● REQUIREMENT:
The expected output is an exact copy of each line from the line with "Task: Click the wet/dry mix knob beside UI" through the end of the data below, with no pictures in it.

● ENTRIES SHOWN:
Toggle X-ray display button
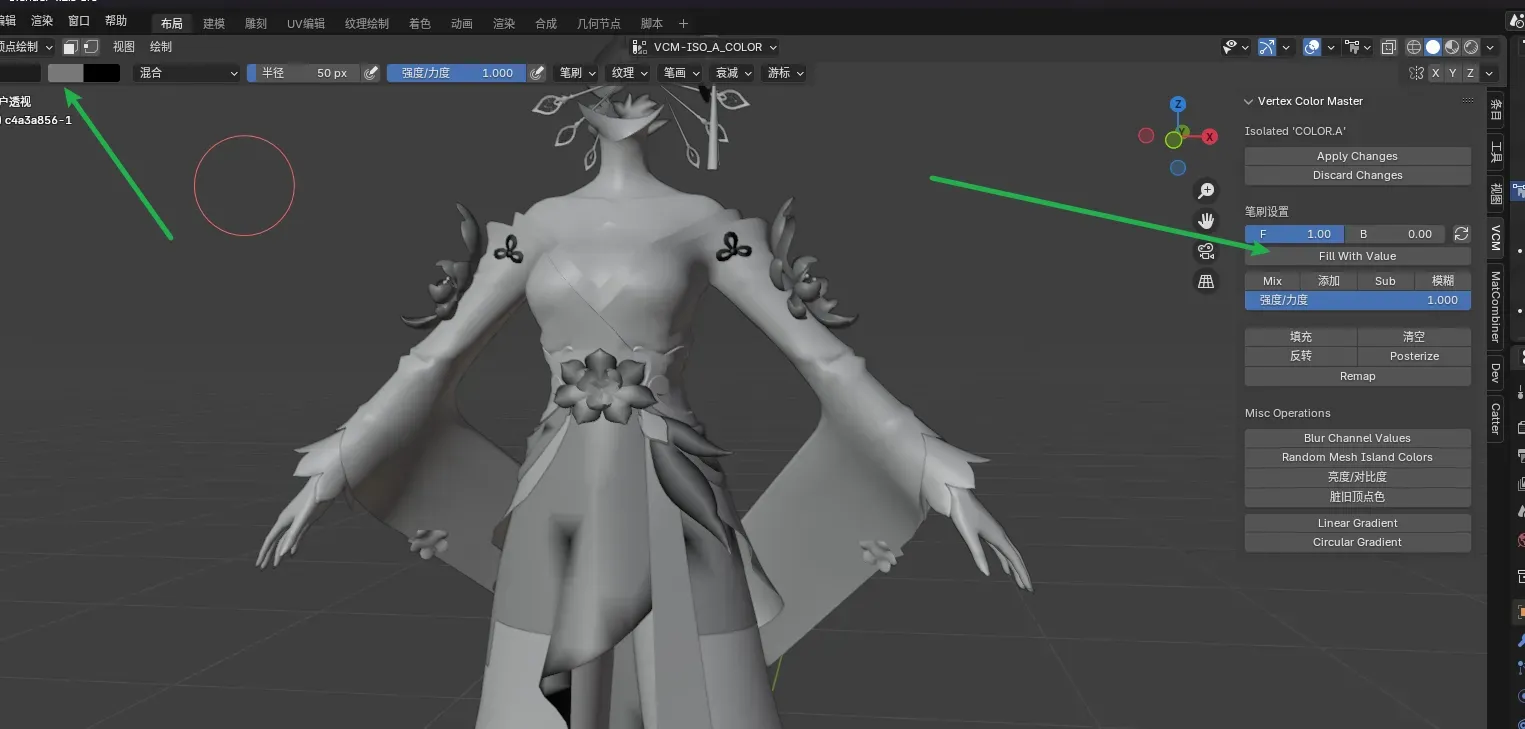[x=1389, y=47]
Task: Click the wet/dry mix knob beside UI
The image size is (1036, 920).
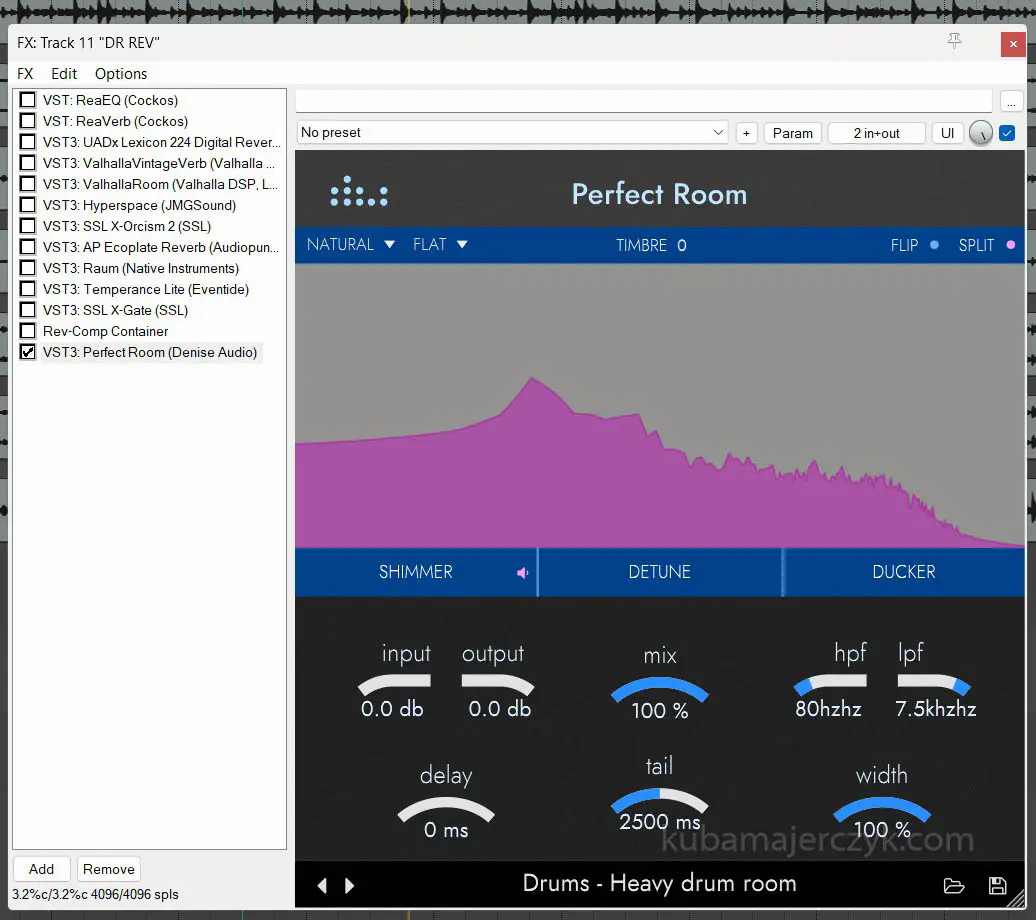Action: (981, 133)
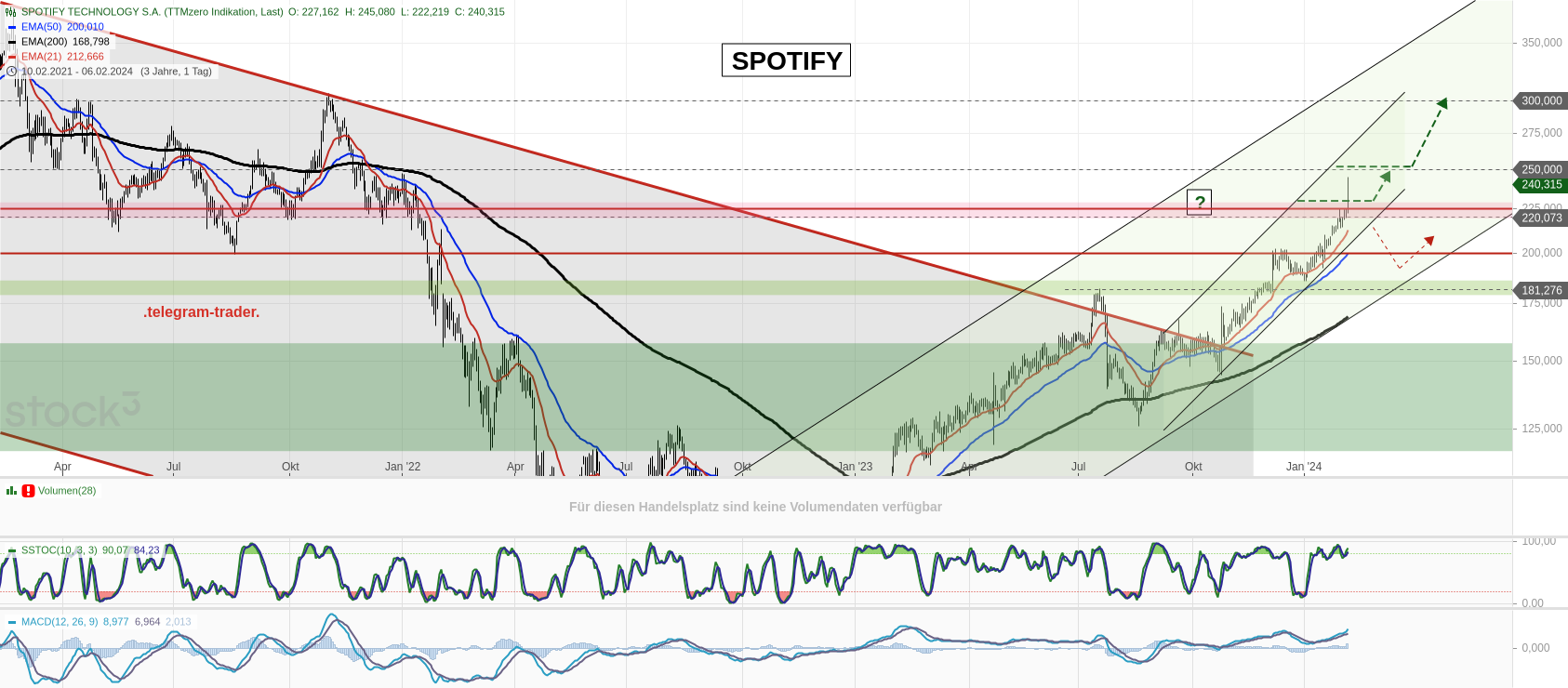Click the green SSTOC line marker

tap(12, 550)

● TASK RESPONSE:
Task: Click the wet/dry mix knob beside UI
The image size is (1036, 920).
Action: (981, 133)
Click the green SSTOC line marker

tap(12, 550)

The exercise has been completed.